Hence, a main advantage of Bayesian / probabilistic models is the possibility to include uncertainty into decision making. It is even possible to consider different types of uncertainty. In the example in Linear Regression, we already mentioned the terms epistemic and aleatoric uncertainty:
epistemic uncertainty:
uncertainty due to the lack of knowledge of the real world
can be reduced by more data
aleatoric uncertainty:
inherent uncertainty of the data
represents the randomness (noise) in experiments, i.e., it causes different outcomes when repeating the same experiment over and over again
can not be reduced
In the simple linear regression, it was assumed that the noise term (the aleatoric uncertainty) is normally distributed with zero mean and known variance \(\sigma_{\text{noise}}^2\). A more general setting could also include \(\sigma^2\) as a unknown parameter. In this case, the aim is to perform Bayesian inference on \(\beta\) (with Gaussian prior) and \(\sigma_{\text{noise}}^2\) (with inverse gamma distributed prior) simultaneously. Consequently, the resulting Bayesian model contains both types of uncertainty. Additional to the mean prediction, the posterior predictive distribution contains information on the epistemic uncertainty and estimates the aleaetoric uncertainty as well. The frequentist approach to linear regression can also make some statements about uncertainty in terms of confidence and prediction intervals, but we have already seen in the coin toss example that the interpretation is more difficult and less intuitive. Please note that the interpretation of uncertainty in frequentists statistics and Bayesian inference is much discussed. Hence, the present explanations reflect only a specific, but hopefully reasonable, point of view.

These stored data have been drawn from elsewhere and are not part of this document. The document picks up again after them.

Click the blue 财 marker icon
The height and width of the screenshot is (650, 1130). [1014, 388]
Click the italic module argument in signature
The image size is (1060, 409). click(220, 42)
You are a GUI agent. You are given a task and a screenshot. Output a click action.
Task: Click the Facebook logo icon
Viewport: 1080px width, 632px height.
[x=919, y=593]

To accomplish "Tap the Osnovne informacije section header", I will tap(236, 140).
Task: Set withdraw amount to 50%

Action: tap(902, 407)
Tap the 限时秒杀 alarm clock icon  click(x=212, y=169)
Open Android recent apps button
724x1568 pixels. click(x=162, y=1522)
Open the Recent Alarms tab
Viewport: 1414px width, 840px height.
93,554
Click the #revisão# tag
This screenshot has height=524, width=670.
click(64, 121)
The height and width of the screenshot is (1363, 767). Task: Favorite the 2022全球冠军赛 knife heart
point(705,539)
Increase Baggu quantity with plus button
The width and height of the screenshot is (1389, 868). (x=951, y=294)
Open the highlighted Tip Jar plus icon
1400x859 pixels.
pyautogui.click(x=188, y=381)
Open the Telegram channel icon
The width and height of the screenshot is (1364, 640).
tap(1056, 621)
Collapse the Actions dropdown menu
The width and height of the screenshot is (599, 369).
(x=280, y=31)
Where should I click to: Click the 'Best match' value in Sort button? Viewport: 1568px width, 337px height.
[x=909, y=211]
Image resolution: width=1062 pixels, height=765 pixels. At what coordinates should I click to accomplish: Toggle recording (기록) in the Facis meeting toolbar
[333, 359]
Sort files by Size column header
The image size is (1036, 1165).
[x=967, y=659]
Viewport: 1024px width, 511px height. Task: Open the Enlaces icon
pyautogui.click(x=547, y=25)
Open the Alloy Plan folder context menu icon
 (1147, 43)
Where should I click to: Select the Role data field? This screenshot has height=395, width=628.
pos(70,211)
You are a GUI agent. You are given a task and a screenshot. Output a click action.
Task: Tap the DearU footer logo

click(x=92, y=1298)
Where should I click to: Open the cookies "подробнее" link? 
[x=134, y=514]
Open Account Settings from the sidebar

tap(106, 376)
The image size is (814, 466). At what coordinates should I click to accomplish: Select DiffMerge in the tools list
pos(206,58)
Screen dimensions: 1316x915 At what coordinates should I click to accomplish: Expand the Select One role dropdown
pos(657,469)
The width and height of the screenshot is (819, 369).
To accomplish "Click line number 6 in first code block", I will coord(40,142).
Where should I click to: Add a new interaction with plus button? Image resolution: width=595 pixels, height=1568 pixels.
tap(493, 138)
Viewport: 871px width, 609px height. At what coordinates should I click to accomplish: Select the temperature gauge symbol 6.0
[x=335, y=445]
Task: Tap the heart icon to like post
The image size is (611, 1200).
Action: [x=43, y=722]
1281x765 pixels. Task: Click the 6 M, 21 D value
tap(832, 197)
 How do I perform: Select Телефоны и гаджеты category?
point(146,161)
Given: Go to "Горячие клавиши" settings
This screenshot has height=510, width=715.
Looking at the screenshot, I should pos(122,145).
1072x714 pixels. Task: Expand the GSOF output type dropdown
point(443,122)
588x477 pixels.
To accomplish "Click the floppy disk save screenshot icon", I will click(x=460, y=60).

A drawback of the use of probabilistic models is the increased computational effort. In the simple example, we needed first to apply some more mathematics and in addition to the mean of the posterior distribution it is necessary to calculate the variance. This is an acceptable effort, but one should keep in mind that the posterior (predictive) distribution can not be computed analytically in most applications. Therefore, approximations such as MCMC and variational inference are used which include expensive computations for high dimensional and complex problems. For this reason, these types of models have just become more and more popular in recent years due to the rapid progress in computational power.
Overall, a major advantage of Bayesian models is the quantification of uncertainty and in particular, of the epistemic uncertainty. This property is highly relevant in more complex problems. After the discussion of more advanced models in the following sections, we will review some important applications.